**REQUIREMENT**
I'd like the entries reproduced exactly, with all pictures omitted.

**Collected data entries**
┌────────

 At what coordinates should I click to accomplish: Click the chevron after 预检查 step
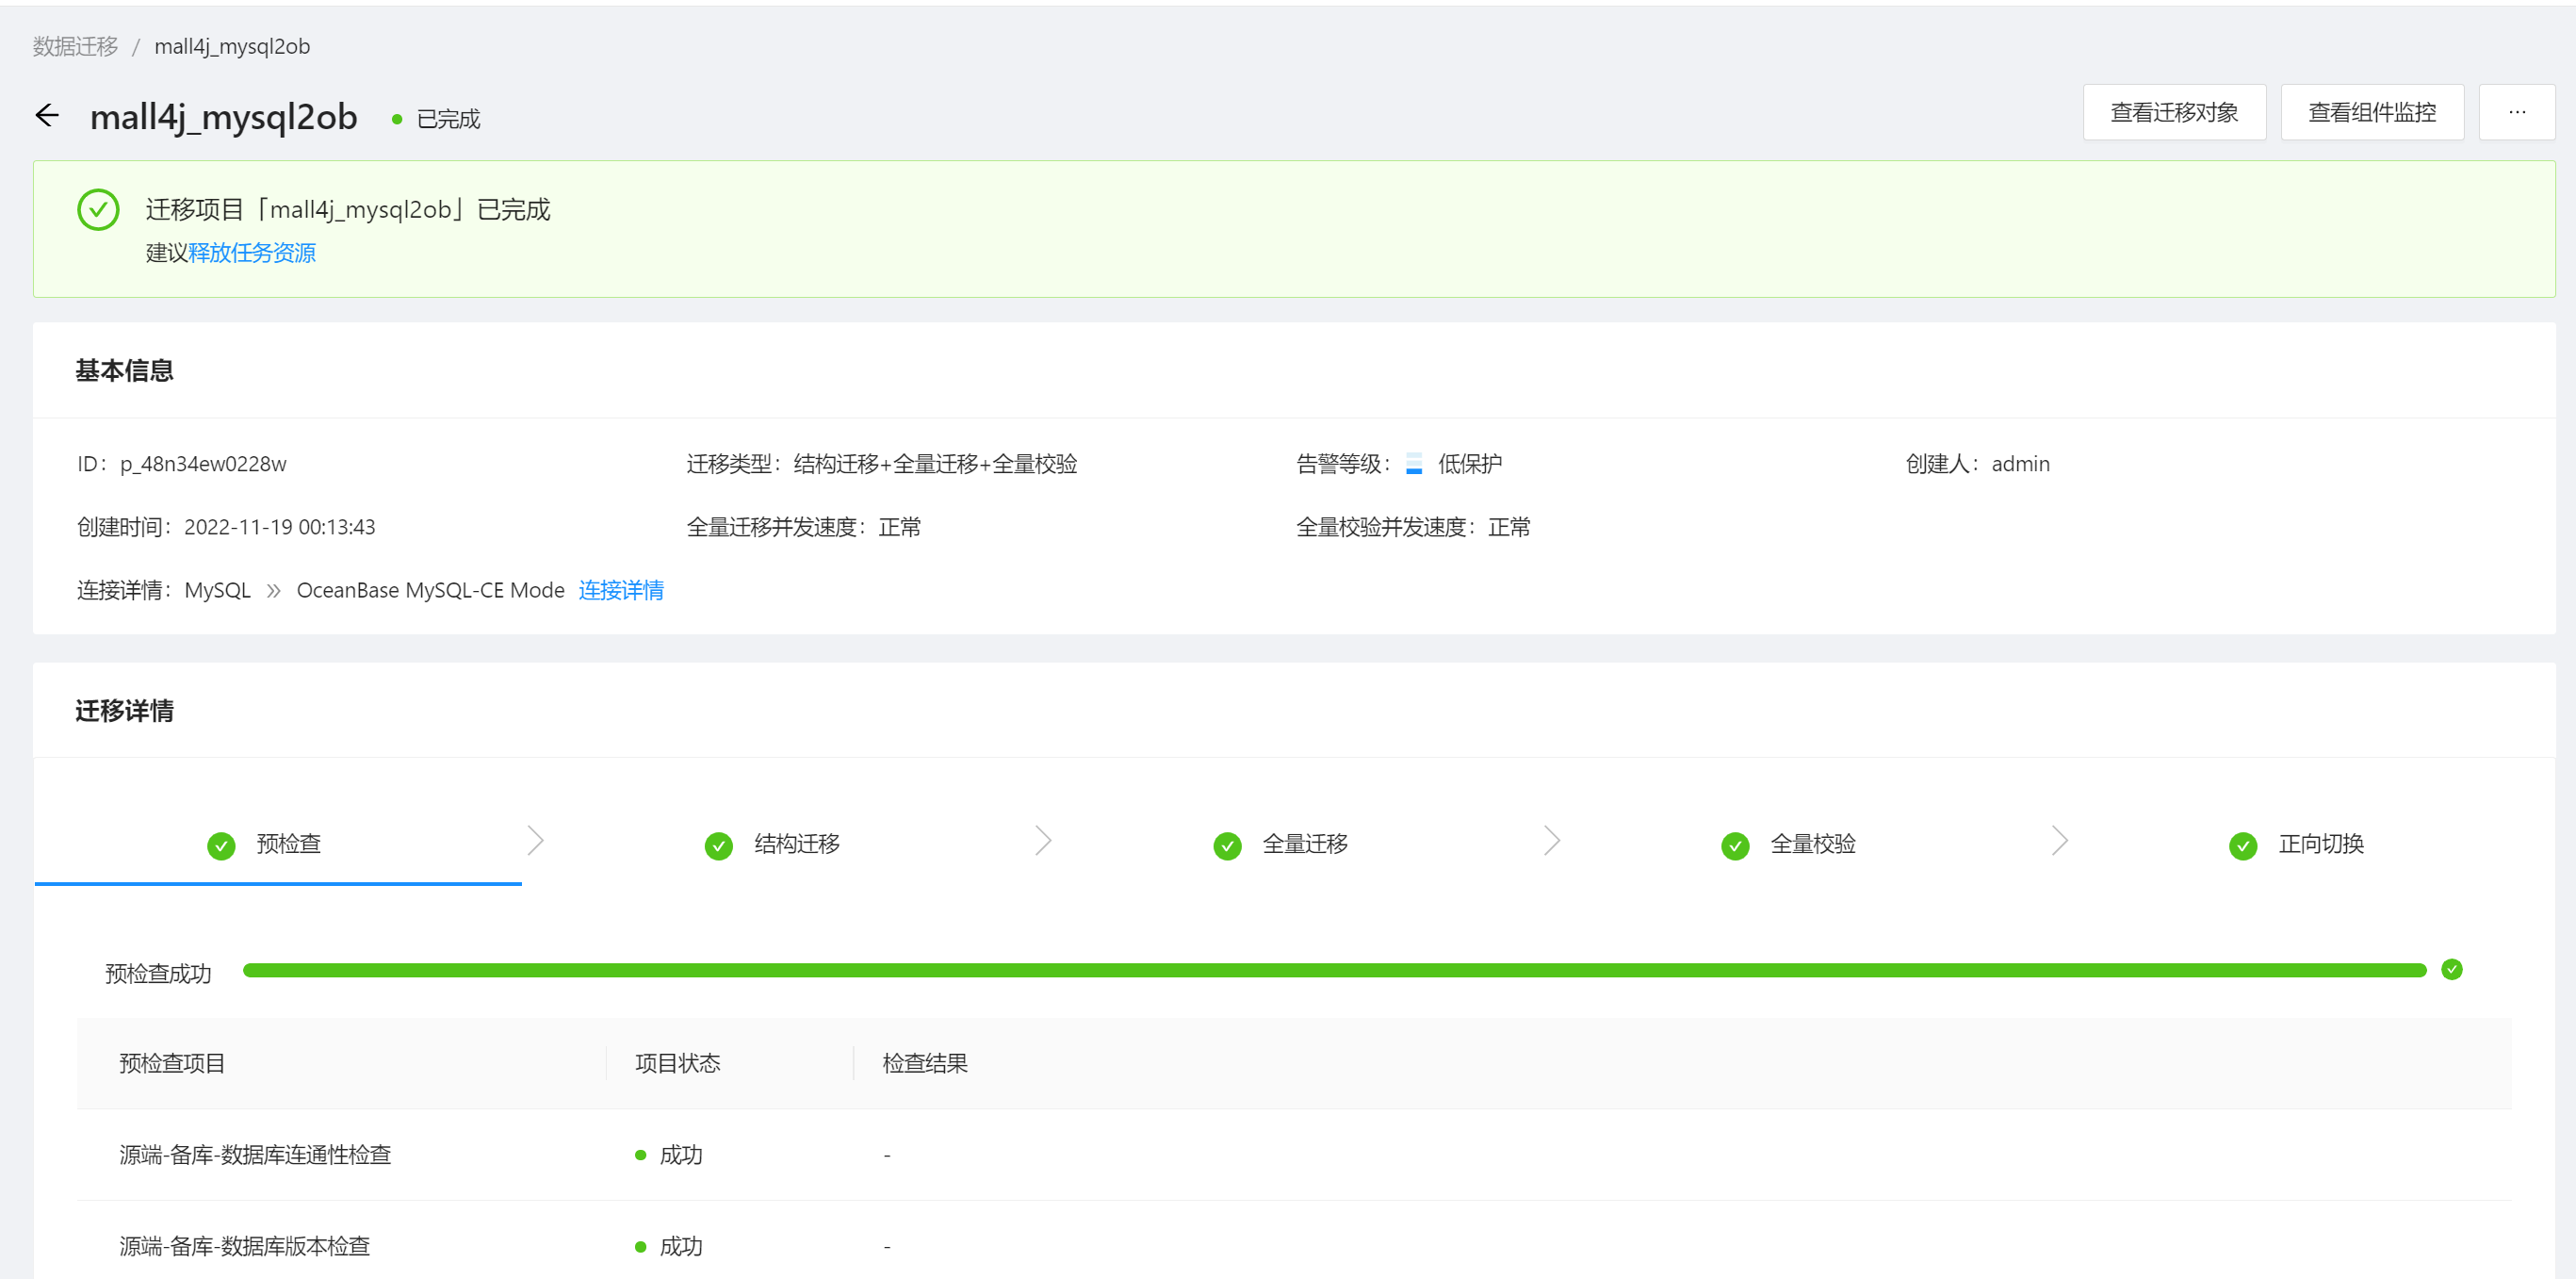[x=536, y=841]
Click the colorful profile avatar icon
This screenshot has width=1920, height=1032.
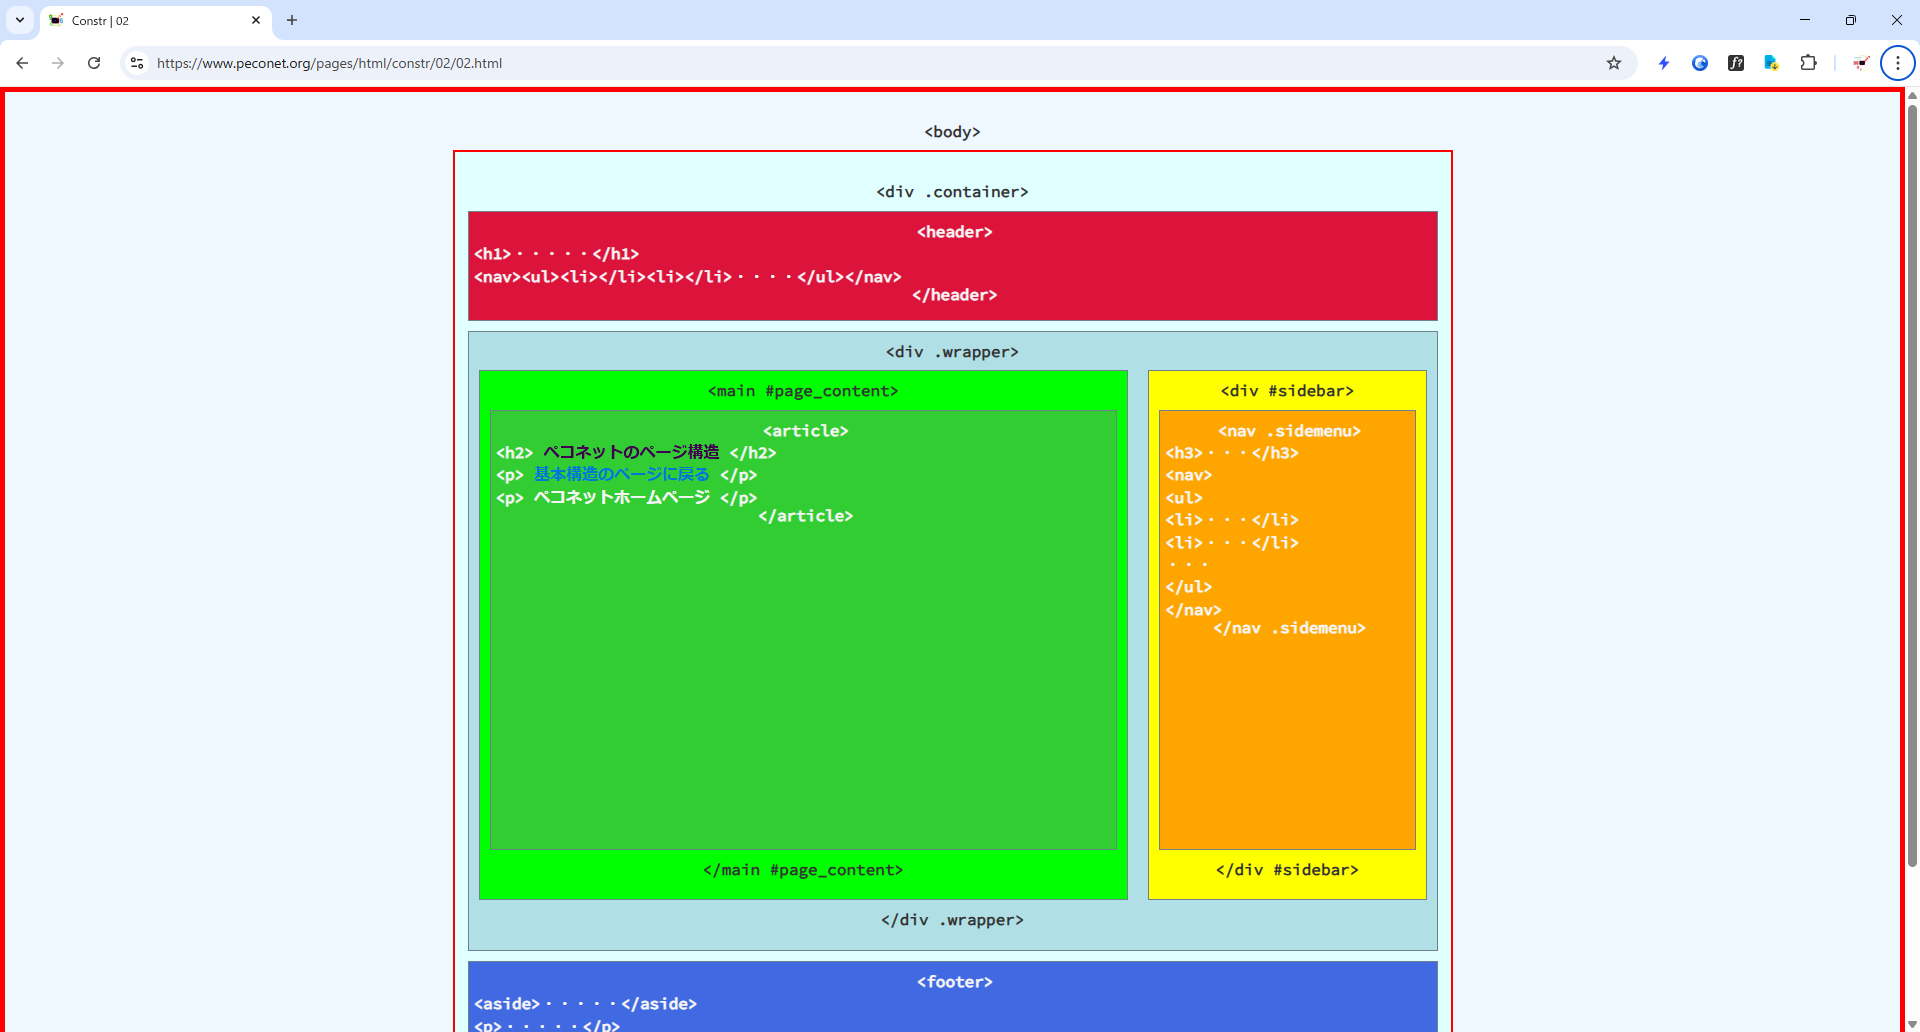click(1860, 63)
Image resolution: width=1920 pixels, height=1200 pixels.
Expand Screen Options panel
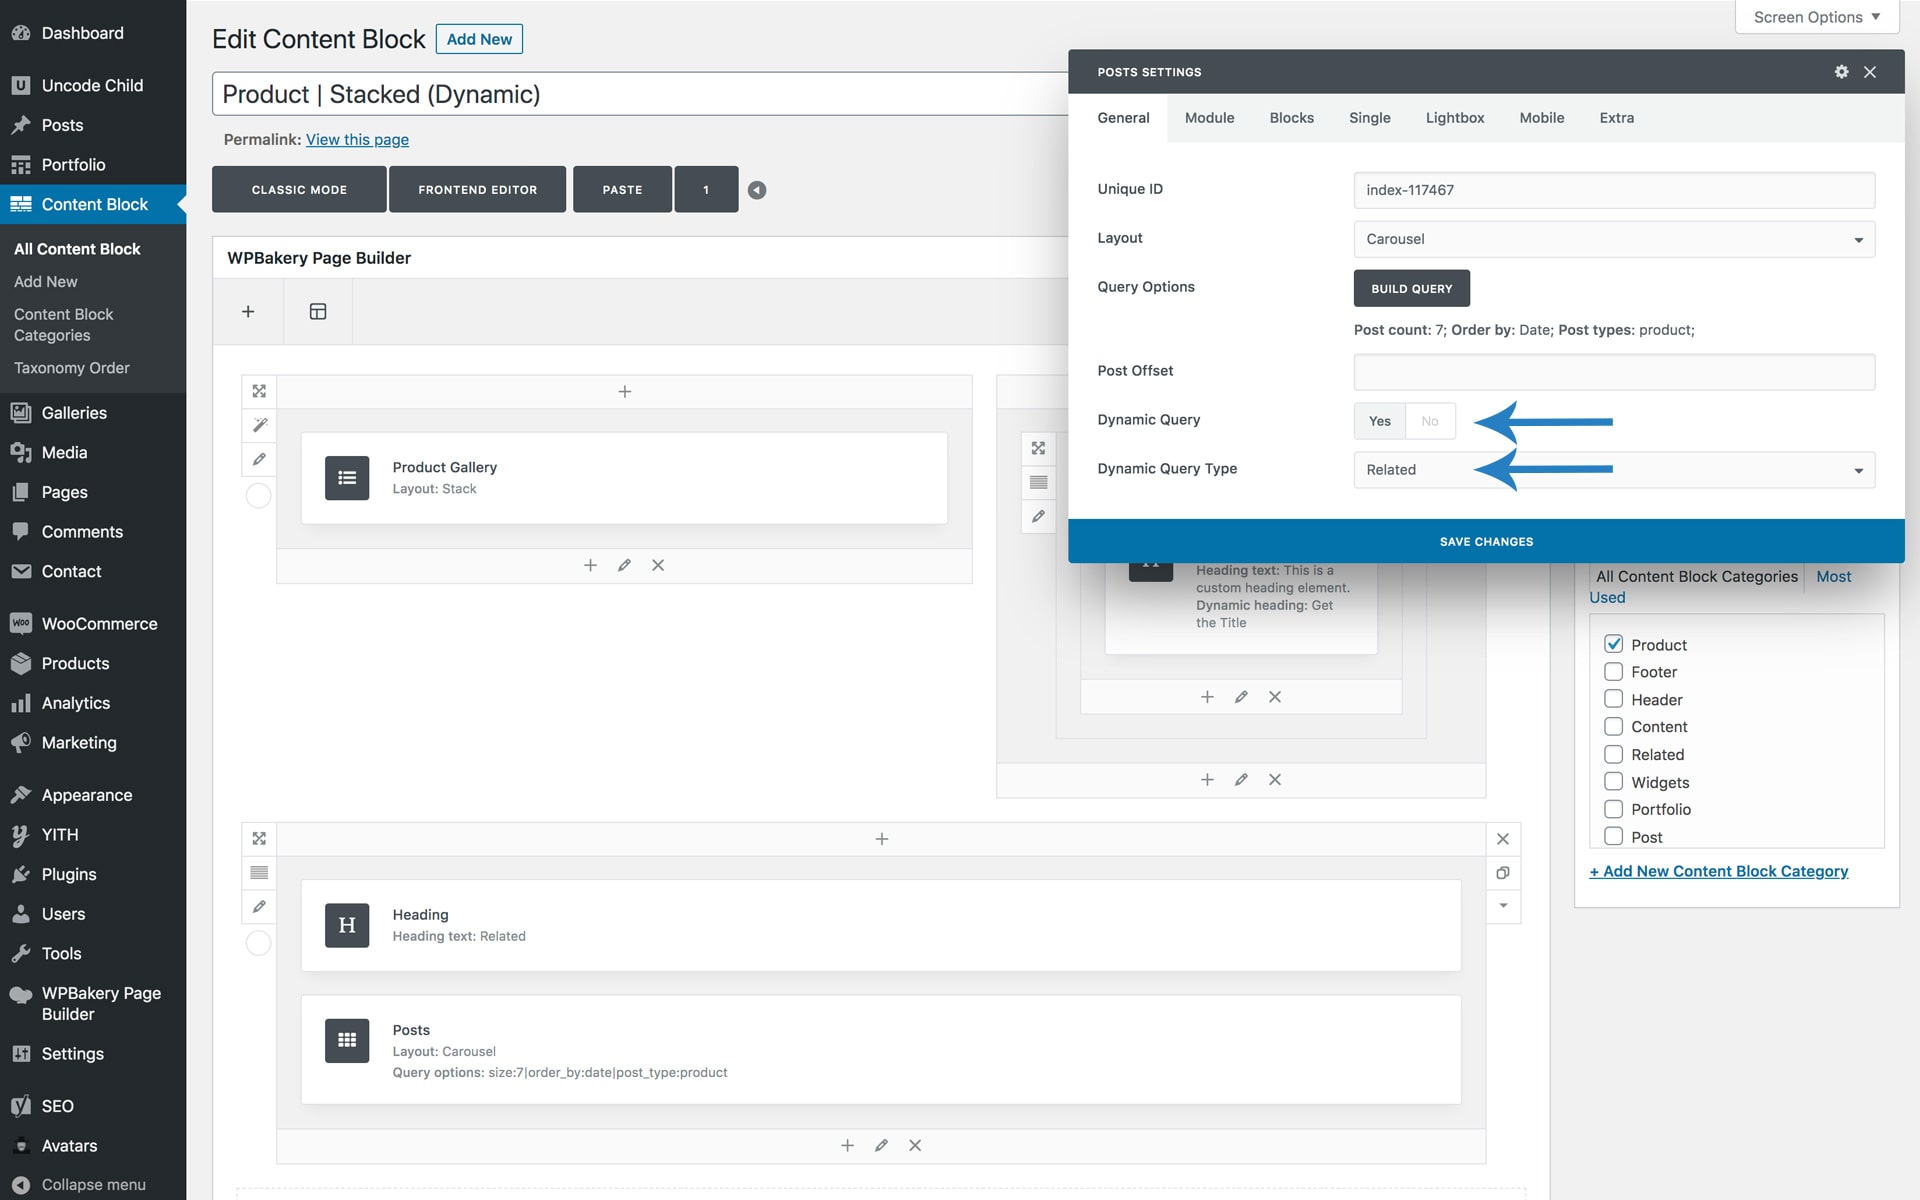(1816, 17)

└────────

**ANSWER BELOW**
 At what coordinates should I click to accomplish: Click the chevron after 预检查 step
[x=536, y=841]
Click the colorful profile avatar icon
This screenshot has width=1920, height=1032.
click(1860, 63)
Image resolution: width=1920 pixels, height=1200 pixels.
Expand Screen Options panel
(1816, 17)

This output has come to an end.